Pode ser-se bom a dormir? A realizar a simples tarefa de conciliar o sono? Só quem sofre de insónia sabe que a resposta existe, e é dolorosa e cabal. A francesa Marie Darrieusecq escreveu para um semanário mensalmente durante dois anos sobre duas décadas de vigília. O resultado é “Não Dormir”, acabado de publicar pela Zigurate, que as colige.

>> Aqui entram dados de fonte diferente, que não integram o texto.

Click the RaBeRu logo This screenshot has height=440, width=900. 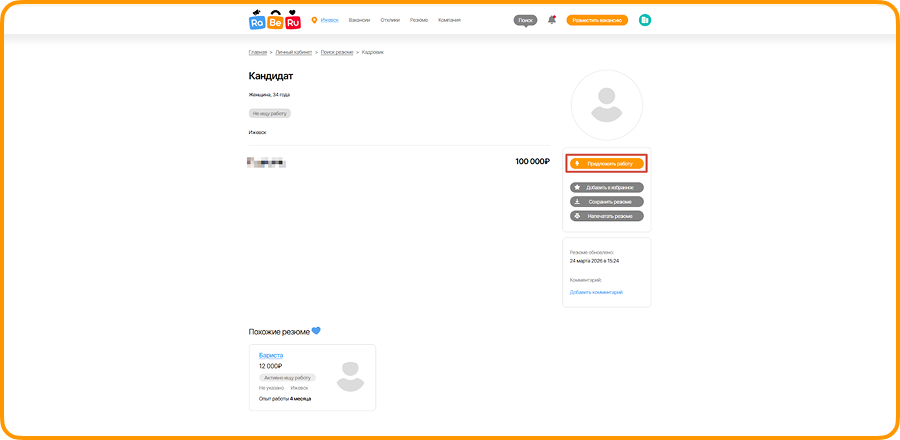click(275, 20)
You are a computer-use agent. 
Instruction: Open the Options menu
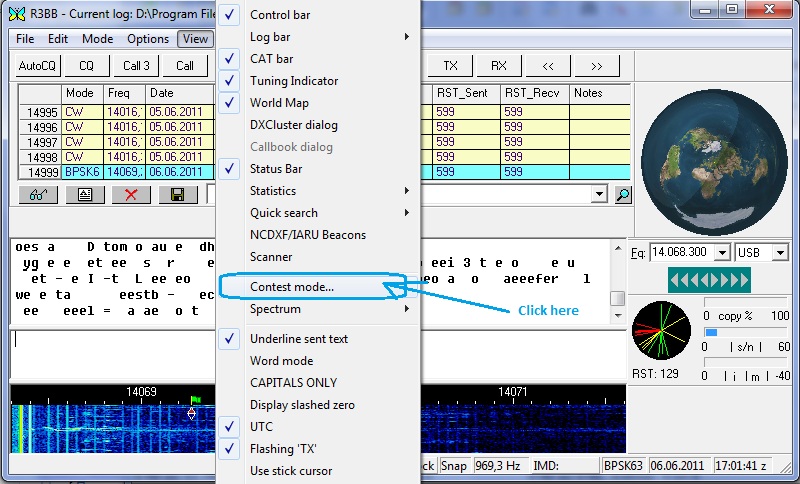click(148, 39)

Define que não dormir é “deambular sem sombra”, o que acontece num presente absoluto, porque “nada perturba o insone” – nada o impede de não dormir. O início de um livro é, muitas vezes, o fio que nos mantém a ele ligados. E Darrieusecq sabe tecê-lo. Conta-nos logo como a insónia tem um santo patrono – Kafka, que disse: “Medo da noite. Medo da não-noite.” -, um proprietário – Cioran – e um campeão – Proust. O volume (pouco mais de 150 páginas) é uma viagem literária que não atiça minimamente o sono, adia-o no melhor sentido, pelo menos até chegarmos ao final.

Entre soporíferos, hipnóticos e sedativos de que a autora depende para alcançá-lo, nem que seja por minutos, a saga de os arranjar não é arredada do relato: “Implica um médico e um ritual de sedução com o médico, por vezes de um farmacêutico, uma relação com este, isto é, cumplicidade. Quer se queira ou não, forma-se um laço.” Ao que se associa a própria literatura, “em busca da companhia dos agarrados aos dormitivos”, como Marguerite Duras, como Petra von Kant numa peça de Fassbinder, como Peter Handke ao contar, em “Um Adeus Mais-Que-Perfeito”, a história da sua mãe. E segue, Sadeq Hedayat, Kenzaburo Oe, Clarice Lispector, que “atordoada por soporíferos e de cigarro na mão” quase morreu num incêndio na sua própria casa no Leme, Rio de Janeiro. “Em todos os continentes”, descobre Darrieusecq, “a literatura só fala disso. Como se escrever fosse não dormir.”